Por otro lado, no podemos decir que todo producto audiovisual con contenido sexual es específicamente pornográfico. Para diferenciarlos se debe tener en cuenta su contenido y la historia que se relata.

  

Por: Gustavo Gutiérrez Medina

Desde la Constitución de 1991 se le garantiza a toda persona la capacidad de expresar libremente sus pensamientos e ideas, por tal motivo se obstaculizó la censura en la producción y proyección de los medios audiovisuales.

No se puede decir que las salas de proyección con contenido sexual han desaparecido. Esto no es debido a la censura, sino que el material que muestran tiene mala calidad de proyección y está en mal estado: el brillo, la nitidez, el contraste y el color hacen parte de esto.

Además, con los nuevos avances tecnológicos, para la industria cinematográfica con clasificación X (letra para marcar el sexo) y la utilización de proyectores digitales, han hecho que las salas de cine porno como el Pussycat y el teatro Novedades en Bogotá pasen a ser salas de video.

En estas salas se proyectan los diferentes géneros de la pornografía: la pedofilia, la zoofilia, el transexualismo, porno con travestis, el heterosexualismo, el homosexualismo o gay y transgénero: en el que se muestran mujeres voluptuosas, pero en el que solo importa ver el pene, con difusión masiva para así atraer al mayor número de clientes estimulados por el placer y generando ansiedad por sexo desenfrenado. Esto era lo que ocasionaban los teatros porno en su auge para liberarse sexualmente, aparte de los prostíbulos.

Para Mauricio Laurens, crítico de cine, “El contenido sexual en las salas de cine porno es abiertamente hardcore: es decir, el tratamiento efectivista reiterativo y gratuito del sexo como elemento central de una narración audiovisual, con tomas amplificadas de las diferentes manifestaciones de la sexualidad en primeros planos y con actos específicos, no simulada de las diferentes representaciones sexuales. Por ejemplo, orgasmos, erecciones, gemidos, masturbación,  etc.”.

Por otro lado, no podemos decir que todo producto audiovisual con contenido sexual es específicamente pornográfico. Para diferenciarlos se debe tener en cuenta su contenido y la historia que se relata. Por ejemplo:  La vida de Adele, El  imperio  de  los sentidos, La historia de O y La doncella, las cuales son películas basadas en el erotismo y la expresión de la sexualidad. En estas podemos encontrar el sexo simulado o el soft-core. El erotismo: viene del griego ero, que significa amor y placer.

Es una manifestación poética de la sexualidad. Es artístico: se muestra en la pintura, la escultura y la poesía como aquella metáfora del mar enfurecido que se estrella contra las rocas.

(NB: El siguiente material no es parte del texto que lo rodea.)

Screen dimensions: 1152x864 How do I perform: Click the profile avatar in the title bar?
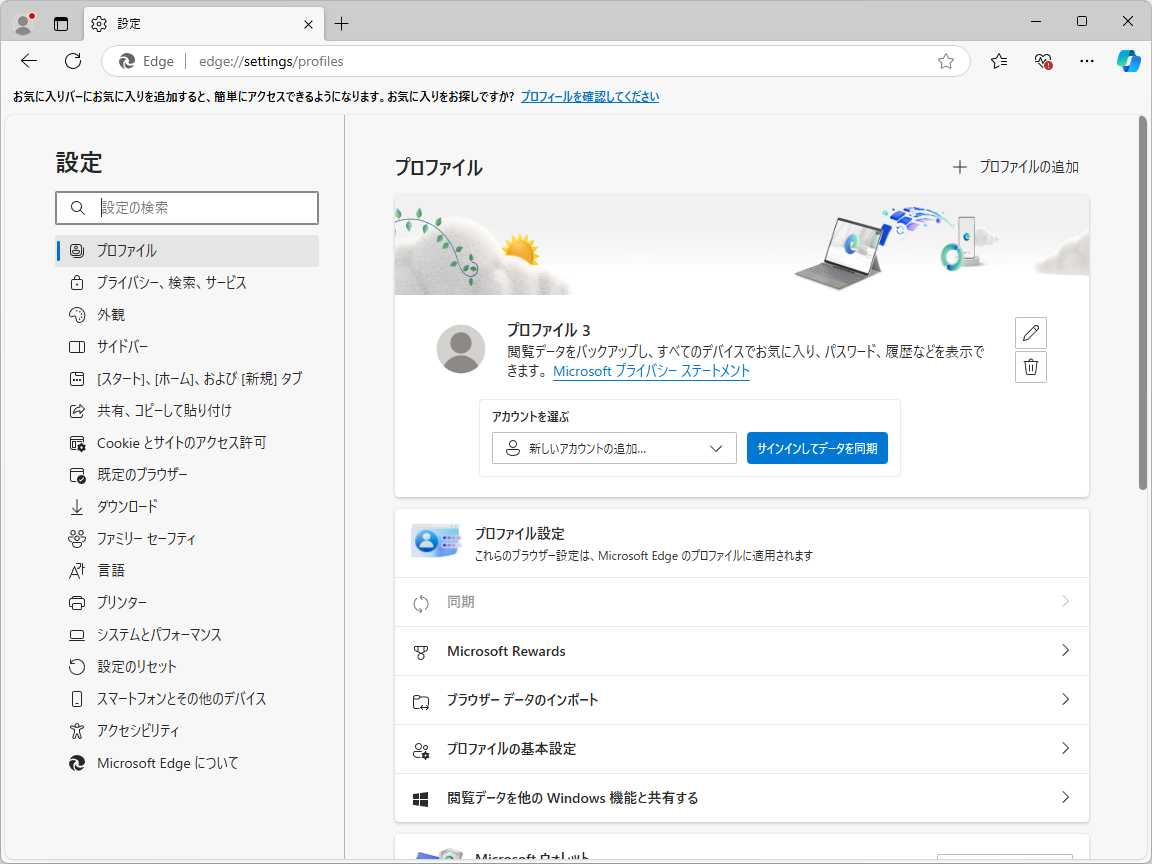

Esto es lo que no se puede  apreciar en las salas  de  cine porno.

También profundiza en las caricias, la necesidad de sentir otro cuerpo junto al tuyo, de ser tocado y de sentir, en el amor y la pasión, en el juego previo, de ser pasivo o dominante, al igual en que la divagación de la psicología sexual y la kinésica; es decir, el lenguaje corporal: los movimientos del cuerpo, los gestos, la tensión, los ademanes, la expresión en los labios, la mirada y la postura, así como también la suavidad de la piel y el baile. Finalmente diferenciar lo que es erotismo y pornografía es saber sobre las diferentes representaciones de la sexualidad.